Constructed in the same manner, other chapters follow. From Cyril, B. proceeds to a discussion in the second chapter of "The Other Sources" (41-55). These include Lives of four saints, related in approach to Cyril's treatments, John Moschus, and Antony's Life of George of Choziba. The third chapter, "Monastic Culture" (56-76), is once again essentially a treatment of Cyril: sections on his library, the use of oral traditions in the monasteries, historical awareness and autobiography focus on this monk's approach to the writing of saint's Lives.

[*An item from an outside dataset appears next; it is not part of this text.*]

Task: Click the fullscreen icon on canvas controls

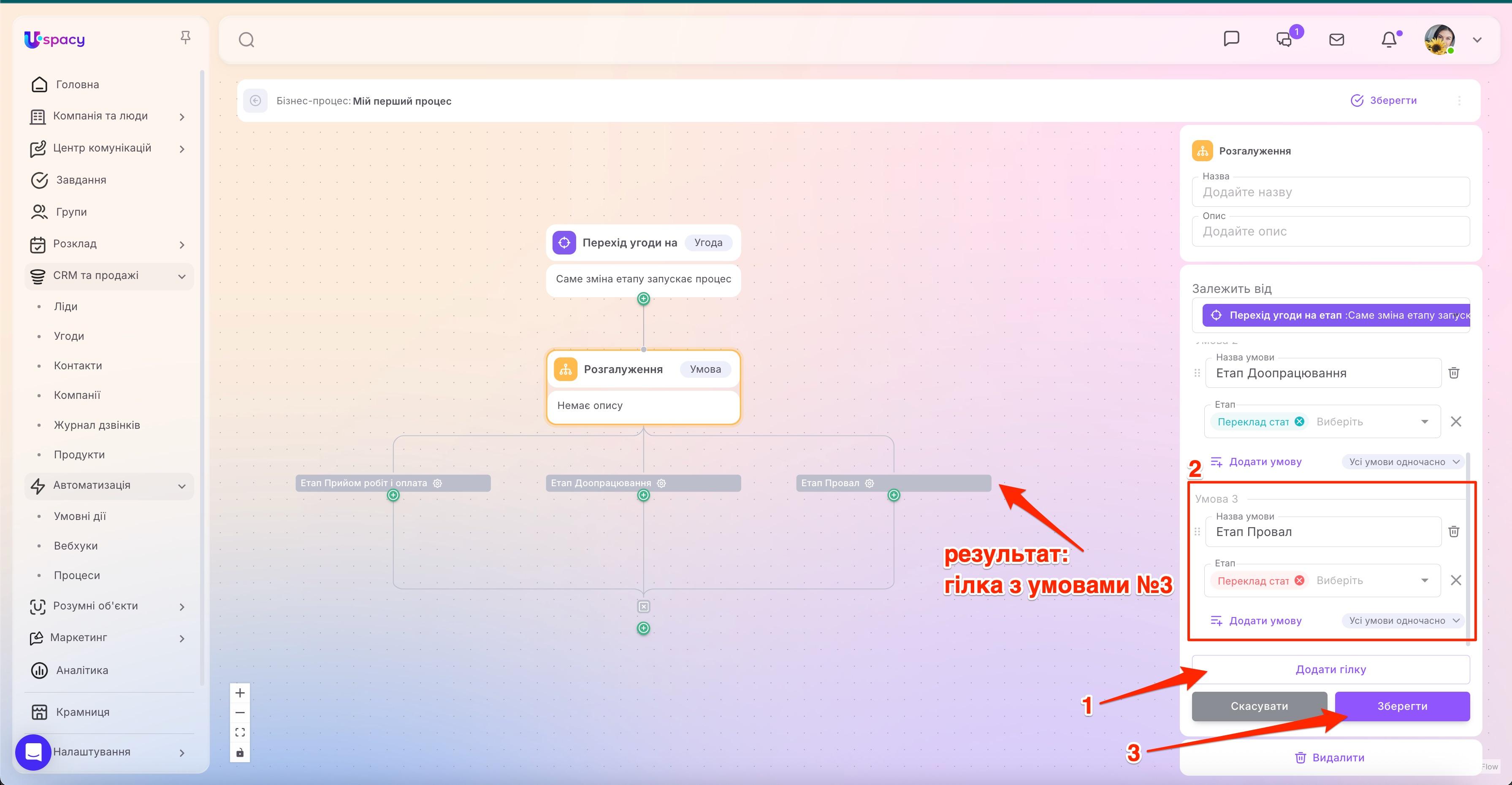Action: click(239, 731)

The second part of the book is a treatment of "Environment". In three chapters, B. discusses "Jerusalem: Resurrection of a City" (79-98), "This Desert" (99-120), and "The City of Scythopolis" (121-147). The physical circumstances of desert monasticm provide the main subject for these chapters. The inclusion of Scythopolis has been addressed above, and the need for a description of the desert is obvious. Jerusalem too was important to the monks. Most of the monastic communities discussed in the book lay within easy travelling distance from the city, but Jerusalem played a much larger role than mere location would suggest. The monks, as pointed out by B. many times, saw themselves as an integral part of the wider Christian community. The primary link was with Jerusalem and its Patriarch, though relations were not always harmonious, but the connection extended to Christianity at large, especially in the East.

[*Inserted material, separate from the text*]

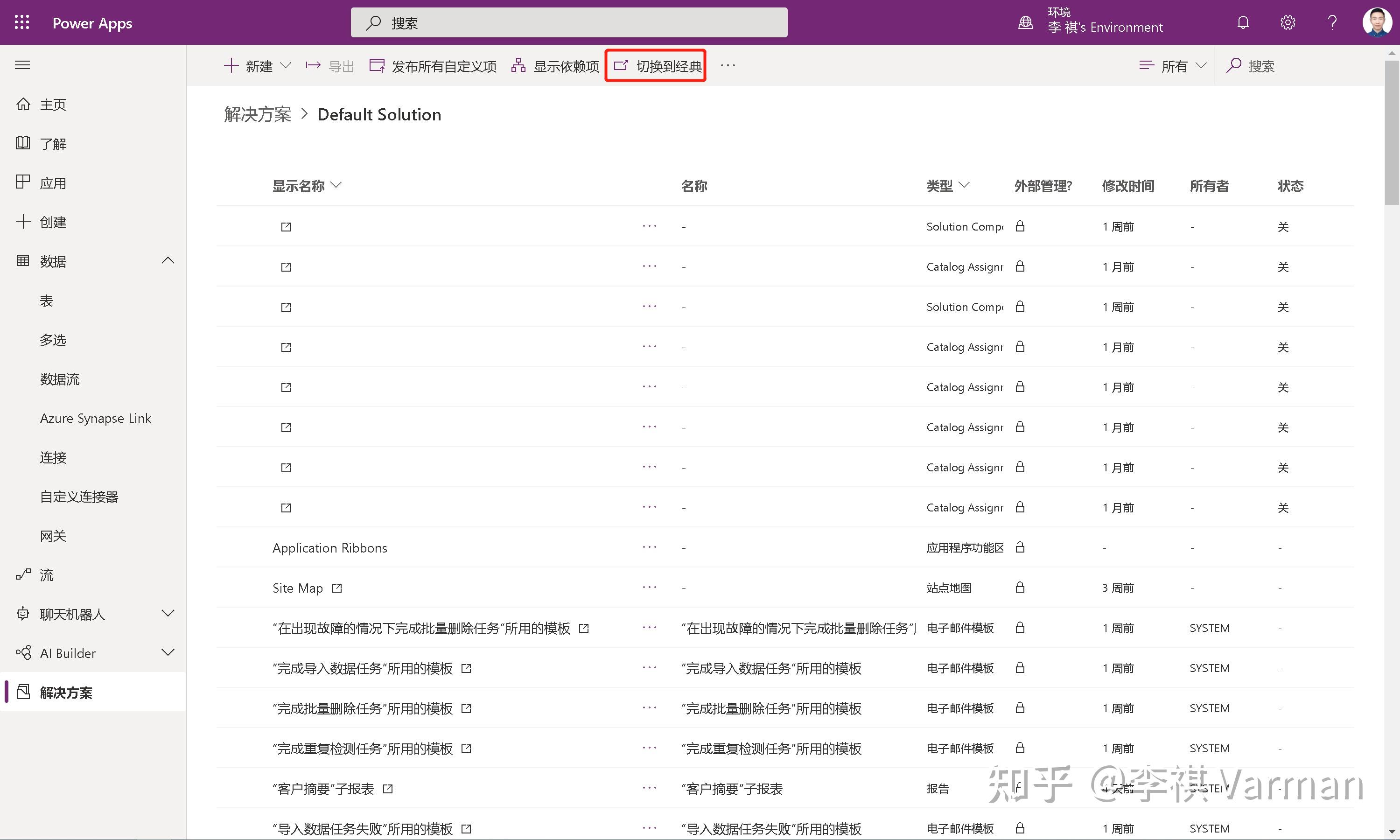1400x840 pixels.
Task: Open the app launcher waffle icon
Action: (22, 23)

"Themes" are the focus of the final part of the book. The first chapter in this sections repeats B's title for the book: "Ascetics and Ambassadors of Christ" (154-182). Here, B. outlines the change in the perspective of Judaean desert monks from ascetics in the usual understanding of the term, represented by Euthymius, Cyril's earliest subject, to participants in the wider community; of the latter, Sabas, who founded a series of new establishments, but also travelled on embassies to Constantinople, is one of these ambassadors of Christ. In chapter 8, "Witnesses to Truth" (183-217), B. focuses on the reception of Chalcedon, the Monophysite movement, and the Origenists in the desert monasteries and Jerusalem. Clearly, much of Judaean desert monasticism remained faithful to the Chalcedonian cause, though not entirely so. In the chapter, B. suggests that the dispersion of monks in scattered small communities and the cosmopolitan nature of the monks' origins precluded excessive flirtation with the Monophysite movement: too few of the monks had origins in those regions of the East most inclined to oppose the Chalcedonian view; in any case, monks' relationship with the Patriarch and the contact with holy places were more important than theology (197-198). This seems optimistic, but Palestinian monasticism did differ from monasticism elsewhere in its access to holy places, and the Patriarch did aid in the contact with such places. Yet the monks of the desert were fully capable of opposing some Patriarchs who inclined to the Monophysite or Origenist views; theology certainly held some importance. The final chapter, "Fellow Workers with God" (218-244), is an account of miracles and their importance in the lives and Lives of the monks. Like other recent writers, B. points to the essential view that the historicity of these miracles is less important than the fact that they were believed to have occurred; he discusses the different categories of miracles and the role that each played in the relationship of the monk to the environment, the community and to God. Two short appendices follow, one on "John of Scythopolis" (247-248), the other on "Leontius of Byzantium" (249-253). A bibliography, including a separate list of primary sources, and an index complete the volume.
Much of the foregoing, I fear, can and no doubt will be seen as complaint. Yet this book offers much of value. B.'s descriptions of the life and role of the monks in the Palestinian desert are both informative and useful, and many, including myself, will learn much from the material included in this book. If a difference of opinion arises on some points, that is only to be expected; indeed, it is B.'s ability to provoke thought on the issues that he addresses that leads to disagreement. In the final analysis, this treatment of Palestinian monasticism, even if it addresses only some aspects, is well worth reading.